**Work task**. Once the line with "This screenshot has height=698, width=1568." is found in the entries below, repeat it and each following line exactly, up to and including the line with "Click the Guias". Add no other lines.

**Provided material**.
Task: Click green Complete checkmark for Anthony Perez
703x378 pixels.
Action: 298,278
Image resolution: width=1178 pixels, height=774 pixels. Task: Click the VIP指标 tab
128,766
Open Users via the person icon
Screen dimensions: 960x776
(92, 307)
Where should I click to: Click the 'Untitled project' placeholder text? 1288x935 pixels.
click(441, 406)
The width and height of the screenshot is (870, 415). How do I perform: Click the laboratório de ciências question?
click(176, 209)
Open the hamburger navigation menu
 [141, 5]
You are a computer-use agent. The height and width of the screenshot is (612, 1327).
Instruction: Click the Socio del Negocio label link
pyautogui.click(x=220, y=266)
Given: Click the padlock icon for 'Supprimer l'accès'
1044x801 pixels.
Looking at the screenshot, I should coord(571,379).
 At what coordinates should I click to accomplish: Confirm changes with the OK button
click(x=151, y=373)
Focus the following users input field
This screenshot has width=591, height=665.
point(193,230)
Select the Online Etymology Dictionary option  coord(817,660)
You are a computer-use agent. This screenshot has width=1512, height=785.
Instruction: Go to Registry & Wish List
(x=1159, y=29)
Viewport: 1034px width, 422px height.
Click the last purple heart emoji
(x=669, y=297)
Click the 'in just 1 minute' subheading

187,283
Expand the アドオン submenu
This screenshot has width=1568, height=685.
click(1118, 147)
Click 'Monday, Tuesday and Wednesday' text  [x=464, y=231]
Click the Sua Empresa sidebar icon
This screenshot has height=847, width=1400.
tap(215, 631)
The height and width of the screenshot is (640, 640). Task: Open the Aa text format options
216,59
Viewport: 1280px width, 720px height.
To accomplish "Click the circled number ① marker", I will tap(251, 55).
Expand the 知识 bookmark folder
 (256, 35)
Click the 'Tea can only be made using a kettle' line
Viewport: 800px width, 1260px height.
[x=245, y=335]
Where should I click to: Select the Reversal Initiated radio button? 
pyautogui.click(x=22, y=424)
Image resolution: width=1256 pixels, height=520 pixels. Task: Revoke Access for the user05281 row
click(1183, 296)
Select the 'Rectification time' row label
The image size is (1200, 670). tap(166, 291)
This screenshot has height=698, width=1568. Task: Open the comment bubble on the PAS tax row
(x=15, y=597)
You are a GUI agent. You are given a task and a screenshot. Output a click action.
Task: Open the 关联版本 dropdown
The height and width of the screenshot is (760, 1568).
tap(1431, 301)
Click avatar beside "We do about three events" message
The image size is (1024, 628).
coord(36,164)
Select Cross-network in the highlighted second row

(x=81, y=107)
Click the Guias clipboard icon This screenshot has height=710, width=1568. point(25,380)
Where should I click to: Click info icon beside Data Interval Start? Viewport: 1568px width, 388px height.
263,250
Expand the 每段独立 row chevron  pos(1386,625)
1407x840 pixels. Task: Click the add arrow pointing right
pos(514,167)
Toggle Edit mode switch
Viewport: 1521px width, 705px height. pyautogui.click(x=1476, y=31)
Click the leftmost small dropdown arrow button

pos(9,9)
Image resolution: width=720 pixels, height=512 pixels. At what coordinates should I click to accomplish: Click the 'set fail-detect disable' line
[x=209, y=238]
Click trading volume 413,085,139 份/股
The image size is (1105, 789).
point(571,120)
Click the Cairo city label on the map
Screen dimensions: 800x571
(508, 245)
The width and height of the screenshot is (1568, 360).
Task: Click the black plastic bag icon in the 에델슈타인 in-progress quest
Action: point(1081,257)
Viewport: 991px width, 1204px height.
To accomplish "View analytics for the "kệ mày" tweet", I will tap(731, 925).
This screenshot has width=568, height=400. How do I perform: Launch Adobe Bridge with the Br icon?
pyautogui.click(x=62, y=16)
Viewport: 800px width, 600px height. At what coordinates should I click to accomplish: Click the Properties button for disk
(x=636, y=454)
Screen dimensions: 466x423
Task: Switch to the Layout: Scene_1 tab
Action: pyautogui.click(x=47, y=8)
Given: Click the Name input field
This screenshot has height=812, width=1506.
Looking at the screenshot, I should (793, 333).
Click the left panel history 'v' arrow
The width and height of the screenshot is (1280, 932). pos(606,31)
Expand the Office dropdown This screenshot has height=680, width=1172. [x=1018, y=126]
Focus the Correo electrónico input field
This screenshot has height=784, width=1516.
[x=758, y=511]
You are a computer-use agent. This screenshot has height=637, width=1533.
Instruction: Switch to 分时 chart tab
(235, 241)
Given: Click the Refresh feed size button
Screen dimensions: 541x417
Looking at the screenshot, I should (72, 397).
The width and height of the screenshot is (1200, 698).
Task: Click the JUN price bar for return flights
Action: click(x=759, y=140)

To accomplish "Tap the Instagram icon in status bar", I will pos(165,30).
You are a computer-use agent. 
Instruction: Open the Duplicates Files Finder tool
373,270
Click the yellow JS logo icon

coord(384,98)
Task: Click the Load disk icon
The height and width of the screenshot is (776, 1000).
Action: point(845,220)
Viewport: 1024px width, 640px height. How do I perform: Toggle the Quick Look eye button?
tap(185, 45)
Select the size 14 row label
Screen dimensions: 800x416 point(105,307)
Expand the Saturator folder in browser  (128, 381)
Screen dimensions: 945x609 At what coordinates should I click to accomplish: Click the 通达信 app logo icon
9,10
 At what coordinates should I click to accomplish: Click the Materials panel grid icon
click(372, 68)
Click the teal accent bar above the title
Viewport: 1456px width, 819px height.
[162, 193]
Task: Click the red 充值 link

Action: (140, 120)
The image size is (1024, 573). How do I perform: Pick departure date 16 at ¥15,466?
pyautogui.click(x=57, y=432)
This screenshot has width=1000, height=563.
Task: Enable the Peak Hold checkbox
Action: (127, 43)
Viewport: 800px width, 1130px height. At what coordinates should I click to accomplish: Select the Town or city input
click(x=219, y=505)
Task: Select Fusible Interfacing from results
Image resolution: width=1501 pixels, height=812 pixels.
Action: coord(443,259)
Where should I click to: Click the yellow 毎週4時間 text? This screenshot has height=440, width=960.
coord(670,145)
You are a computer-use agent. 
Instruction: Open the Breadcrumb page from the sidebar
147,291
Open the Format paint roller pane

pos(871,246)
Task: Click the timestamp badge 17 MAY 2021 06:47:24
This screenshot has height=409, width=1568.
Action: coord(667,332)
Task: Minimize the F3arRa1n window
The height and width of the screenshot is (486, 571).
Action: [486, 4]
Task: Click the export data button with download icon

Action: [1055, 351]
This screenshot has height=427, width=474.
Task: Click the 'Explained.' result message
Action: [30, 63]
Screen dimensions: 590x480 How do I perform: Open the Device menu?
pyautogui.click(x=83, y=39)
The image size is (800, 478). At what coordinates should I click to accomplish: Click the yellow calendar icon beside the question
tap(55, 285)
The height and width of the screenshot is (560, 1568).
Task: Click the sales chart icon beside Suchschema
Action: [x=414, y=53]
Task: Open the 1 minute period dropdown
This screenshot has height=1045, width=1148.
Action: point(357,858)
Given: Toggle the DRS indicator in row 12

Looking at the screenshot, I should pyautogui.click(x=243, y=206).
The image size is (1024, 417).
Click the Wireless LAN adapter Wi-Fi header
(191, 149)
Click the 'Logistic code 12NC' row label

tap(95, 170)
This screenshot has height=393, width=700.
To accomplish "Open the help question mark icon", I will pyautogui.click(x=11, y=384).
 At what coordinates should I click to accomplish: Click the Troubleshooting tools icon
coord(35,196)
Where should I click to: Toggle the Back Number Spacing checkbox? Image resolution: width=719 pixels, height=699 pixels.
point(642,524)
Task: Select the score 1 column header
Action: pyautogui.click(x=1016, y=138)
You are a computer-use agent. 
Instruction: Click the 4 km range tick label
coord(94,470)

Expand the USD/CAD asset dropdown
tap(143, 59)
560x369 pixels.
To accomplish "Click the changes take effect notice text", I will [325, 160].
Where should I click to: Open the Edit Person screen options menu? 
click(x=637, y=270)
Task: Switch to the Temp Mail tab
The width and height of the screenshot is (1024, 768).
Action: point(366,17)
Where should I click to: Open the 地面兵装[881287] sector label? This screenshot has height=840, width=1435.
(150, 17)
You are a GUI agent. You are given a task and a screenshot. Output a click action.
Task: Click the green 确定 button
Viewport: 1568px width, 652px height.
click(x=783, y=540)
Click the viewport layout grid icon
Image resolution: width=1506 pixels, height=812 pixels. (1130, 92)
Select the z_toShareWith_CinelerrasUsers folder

**Exercise answer**.
This screenshot has height=698, width=1568. Task: Open the comment bubble on the PAS tax row
(x=15, y=597)
You are a GUI agent. You are given a task and a screenshot. Output a click action.
Task: Open the 关联版本 dropdown
The height and width of the screenshot is (760, 1568).
tap(1431, 301)
Click avatar beside "We do about three events" message
The image size is (1024, 628).
coord(36,164)
Select Cross-network in the highlighted second row

(x=81, y=107)
Click the Guias clipboard icon This screenshot has height=710, width=1568. point(25,380)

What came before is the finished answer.